• Task to carry out: Lines with the word "heading" in them are the ones to copy from the records.
##### Study material #####
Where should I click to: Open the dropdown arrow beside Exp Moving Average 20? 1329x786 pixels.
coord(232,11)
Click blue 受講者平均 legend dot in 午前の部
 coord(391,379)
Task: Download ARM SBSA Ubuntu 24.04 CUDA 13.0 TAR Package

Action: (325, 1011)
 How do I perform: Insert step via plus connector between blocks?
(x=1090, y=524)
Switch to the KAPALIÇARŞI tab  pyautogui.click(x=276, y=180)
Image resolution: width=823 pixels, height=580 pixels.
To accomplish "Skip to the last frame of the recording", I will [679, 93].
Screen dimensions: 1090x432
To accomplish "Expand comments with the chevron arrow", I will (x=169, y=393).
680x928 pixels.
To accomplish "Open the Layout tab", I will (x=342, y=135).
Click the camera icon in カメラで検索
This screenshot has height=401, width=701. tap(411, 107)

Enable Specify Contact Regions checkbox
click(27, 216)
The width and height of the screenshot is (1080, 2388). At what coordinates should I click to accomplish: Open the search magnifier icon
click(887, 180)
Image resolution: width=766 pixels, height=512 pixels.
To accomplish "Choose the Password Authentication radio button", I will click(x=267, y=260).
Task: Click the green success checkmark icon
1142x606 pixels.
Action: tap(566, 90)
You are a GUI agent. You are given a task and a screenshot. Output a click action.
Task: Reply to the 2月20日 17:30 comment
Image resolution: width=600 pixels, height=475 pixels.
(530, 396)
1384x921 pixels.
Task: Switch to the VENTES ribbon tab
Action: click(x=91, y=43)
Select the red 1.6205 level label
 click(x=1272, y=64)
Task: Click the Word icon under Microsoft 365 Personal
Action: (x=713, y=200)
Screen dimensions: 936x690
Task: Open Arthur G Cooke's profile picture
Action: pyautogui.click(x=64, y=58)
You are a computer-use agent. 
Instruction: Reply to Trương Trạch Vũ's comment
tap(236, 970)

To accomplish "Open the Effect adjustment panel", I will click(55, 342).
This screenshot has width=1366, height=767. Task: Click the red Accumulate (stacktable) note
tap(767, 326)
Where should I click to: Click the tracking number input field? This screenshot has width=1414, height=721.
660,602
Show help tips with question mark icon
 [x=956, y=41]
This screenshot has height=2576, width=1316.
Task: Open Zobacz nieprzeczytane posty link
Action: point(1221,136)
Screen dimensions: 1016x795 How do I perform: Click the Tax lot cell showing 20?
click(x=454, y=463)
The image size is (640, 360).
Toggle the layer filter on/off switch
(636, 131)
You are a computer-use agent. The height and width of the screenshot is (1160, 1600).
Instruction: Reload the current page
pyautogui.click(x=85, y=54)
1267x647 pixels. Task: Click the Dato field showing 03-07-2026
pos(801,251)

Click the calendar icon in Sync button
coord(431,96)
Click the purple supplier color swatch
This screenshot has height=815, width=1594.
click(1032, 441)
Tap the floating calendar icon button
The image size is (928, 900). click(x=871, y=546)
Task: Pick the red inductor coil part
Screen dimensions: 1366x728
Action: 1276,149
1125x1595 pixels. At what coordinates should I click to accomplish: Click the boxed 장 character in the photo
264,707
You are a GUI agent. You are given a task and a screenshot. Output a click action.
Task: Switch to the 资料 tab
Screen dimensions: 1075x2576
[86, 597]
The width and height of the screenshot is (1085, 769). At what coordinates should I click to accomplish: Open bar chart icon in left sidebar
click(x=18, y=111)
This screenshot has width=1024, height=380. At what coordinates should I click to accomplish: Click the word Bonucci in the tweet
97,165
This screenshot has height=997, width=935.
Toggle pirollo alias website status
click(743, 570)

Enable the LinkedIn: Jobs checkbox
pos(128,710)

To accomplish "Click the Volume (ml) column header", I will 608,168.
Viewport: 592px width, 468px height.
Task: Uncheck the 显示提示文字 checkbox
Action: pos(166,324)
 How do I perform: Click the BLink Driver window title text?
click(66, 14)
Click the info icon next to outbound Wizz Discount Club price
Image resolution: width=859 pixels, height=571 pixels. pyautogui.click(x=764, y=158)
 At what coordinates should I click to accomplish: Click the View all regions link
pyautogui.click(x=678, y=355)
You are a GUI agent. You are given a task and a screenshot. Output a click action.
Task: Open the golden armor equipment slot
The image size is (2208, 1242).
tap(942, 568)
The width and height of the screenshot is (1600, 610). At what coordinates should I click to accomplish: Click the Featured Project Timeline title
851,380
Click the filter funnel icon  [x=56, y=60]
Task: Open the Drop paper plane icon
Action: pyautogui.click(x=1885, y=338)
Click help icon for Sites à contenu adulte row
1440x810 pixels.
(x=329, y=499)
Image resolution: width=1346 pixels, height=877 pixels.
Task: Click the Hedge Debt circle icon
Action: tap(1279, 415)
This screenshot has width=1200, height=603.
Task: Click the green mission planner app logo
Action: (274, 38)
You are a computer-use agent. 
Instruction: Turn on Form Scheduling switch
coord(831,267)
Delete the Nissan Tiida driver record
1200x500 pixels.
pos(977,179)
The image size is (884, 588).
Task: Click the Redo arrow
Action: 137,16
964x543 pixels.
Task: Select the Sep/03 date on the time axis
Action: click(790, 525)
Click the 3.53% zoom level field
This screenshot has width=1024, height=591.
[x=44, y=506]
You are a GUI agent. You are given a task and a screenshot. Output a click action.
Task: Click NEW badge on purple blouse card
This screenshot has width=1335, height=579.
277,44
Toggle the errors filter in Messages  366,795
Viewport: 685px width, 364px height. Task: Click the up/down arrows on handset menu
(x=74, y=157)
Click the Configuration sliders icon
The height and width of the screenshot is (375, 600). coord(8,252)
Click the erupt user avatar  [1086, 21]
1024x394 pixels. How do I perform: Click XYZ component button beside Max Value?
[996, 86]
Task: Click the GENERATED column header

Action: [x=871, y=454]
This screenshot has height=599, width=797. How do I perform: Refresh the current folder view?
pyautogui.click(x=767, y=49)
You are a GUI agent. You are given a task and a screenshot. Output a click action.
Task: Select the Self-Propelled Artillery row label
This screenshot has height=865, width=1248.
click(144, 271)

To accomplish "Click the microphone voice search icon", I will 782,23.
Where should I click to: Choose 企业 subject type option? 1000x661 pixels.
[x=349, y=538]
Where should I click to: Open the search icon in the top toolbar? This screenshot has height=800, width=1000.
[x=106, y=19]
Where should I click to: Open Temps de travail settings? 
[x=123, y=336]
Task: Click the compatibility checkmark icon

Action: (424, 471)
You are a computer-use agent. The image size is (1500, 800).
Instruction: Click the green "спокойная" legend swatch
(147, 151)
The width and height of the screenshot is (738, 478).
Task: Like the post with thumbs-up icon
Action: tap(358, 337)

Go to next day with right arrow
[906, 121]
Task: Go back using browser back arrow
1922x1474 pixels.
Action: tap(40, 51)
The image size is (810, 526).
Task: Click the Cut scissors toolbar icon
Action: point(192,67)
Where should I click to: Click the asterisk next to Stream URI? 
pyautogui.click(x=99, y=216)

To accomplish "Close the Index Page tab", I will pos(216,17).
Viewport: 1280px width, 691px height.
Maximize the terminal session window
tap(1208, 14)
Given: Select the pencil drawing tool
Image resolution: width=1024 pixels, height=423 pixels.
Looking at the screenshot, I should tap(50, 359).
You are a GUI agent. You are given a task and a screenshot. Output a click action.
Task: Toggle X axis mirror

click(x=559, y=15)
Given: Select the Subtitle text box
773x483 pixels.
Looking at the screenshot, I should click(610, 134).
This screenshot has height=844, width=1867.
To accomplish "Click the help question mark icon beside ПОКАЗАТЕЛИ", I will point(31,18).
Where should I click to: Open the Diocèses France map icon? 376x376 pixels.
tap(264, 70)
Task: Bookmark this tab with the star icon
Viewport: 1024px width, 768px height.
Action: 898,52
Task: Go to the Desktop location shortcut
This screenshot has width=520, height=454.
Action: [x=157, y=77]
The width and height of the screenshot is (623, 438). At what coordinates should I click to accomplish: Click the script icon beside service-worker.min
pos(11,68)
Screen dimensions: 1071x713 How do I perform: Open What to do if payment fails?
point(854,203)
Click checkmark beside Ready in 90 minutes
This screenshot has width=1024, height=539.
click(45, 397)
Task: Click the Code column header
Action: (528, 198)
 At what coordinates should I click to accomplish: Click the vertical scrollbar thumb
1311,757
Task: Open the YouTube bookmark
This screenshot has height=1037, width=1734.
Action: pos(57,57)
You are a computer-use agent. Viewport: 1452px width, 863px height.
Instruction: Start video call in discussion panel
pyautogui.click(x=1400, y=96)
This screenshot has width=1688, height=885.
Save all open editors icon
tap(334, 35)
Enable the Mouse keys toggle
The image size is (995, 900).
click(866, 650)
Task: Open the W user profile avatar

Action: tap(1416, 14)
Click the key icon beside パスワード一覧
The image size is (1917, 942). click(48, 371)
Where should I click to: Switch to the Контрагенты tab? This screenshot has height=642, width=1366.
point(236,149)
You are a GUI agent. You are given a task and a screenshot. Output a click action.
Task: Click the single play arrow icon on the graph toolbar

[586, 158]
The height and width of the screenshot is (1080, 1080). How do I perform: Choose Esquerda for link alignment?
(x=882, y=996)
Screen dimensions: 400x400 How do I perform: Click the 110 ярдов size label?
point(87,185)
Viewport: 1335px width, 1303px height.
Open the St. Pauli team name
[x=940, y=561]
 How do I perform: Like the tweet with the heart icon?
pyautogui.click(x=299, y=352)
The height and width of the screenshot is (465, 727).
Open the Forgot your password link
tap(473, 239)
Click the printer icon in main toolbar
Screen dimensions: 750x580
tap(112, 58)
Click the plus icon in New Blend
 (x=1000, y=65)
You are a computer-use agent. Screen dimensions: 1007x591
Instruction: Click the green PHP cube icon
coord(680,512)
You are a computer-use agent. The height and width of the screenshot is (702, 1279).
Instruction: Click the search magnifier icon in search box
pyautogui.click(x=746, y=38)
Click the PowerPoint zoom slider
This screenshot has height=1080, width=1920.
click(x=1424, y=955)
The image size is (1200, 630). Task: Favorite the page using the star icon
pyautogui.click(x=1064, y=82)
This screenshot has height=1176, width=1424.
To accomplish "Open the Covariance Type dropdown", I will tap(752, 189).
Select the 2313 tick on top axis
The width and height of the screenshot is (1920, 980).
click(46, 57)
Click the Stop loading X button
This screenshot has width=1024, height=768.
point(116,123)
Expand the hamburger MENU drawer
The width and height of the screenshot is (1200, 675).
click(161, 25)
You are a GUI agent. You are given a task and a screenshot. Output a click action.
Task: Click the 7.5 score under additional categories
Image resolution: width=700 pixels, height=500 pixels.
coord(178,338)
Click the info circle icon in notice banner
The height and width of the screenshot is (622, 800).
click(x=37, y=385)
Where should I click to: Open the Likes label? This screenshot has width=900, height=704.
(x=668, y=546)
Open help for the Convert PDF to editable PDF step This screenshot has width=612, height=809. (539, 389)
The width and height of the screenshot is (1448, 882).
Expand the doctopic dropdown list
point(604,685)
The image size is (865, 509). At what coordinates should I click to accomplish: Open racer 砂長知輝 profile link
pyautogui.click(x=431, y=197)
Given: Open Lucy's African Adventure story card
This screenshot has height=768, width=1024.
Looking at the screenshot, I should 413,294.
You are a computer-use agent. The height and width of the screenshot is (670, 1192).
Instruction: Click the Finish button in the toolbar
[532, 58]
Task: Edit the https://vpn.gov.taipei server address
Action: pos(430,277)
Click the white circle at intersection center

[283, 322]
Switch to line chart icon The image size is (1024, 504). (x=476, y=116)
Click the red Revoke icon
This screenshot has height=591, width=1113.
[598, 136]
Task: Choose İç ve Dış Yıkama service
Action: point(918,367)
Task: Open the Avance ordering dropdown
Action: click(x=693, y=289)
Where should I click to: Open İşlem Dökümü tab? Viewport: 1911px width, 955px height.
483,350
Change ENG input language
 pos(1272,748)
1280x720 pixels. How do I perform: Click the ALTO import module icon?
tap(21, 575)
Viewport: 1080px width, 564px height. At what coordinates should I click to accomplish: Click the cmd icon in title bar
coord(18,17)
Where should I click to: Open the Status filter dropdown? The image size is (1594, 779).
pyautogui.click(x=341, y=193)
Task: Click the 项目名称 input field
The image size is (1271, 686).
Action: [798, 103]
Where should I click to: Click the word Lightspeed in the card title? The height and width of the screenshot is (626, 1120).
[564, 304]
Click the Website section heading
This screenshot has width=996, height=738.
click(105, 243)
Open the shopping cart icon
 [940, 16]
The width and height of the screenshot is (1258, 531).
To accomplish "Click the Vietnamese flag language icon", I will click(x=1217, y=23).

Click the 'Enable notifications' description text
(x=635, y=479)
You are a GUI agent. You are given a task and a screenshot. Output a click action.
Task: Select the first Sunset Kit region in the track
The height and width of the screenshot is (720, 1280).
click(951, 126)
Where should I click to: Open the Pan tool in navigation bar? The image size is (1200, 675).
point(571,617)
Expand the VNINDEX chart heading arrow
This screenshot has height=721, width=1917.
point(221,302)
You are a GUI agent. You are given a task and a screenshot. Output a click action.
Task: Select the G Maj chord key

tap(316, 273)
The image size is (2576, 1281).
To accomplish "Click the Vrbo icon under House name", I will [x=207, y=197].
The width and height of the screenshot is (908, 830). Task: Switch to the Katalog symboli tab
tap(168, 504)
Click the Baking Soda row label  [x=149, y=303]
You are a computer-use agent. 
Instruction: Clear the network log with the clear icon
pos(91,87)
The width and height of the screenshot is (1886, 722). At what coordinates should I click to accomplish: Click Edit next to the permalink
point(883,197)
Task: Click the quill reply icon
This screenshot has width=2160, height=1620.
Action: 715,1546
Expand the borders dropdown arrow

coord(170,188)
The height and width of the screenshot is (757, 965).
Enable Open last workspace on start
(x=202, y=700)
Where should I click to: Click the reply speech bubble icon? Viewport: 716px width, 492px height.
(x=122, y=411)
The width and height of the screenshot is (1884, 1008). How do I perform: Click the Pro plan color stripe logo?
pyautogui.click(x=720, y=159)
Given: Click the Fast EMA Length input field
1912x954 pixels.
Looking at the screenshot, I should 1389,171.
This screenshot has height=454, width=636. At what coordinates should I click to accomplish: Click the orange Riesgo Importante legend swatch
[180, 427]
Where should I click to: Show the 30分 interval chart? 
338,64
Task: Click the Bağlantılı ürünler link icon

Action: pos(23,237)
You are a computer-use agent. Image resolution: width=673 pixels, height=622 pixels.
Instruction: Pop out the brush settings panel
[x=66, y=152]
#####
• Output below:
Click the Website section heading
Expand the VNINDEX chart heading arrow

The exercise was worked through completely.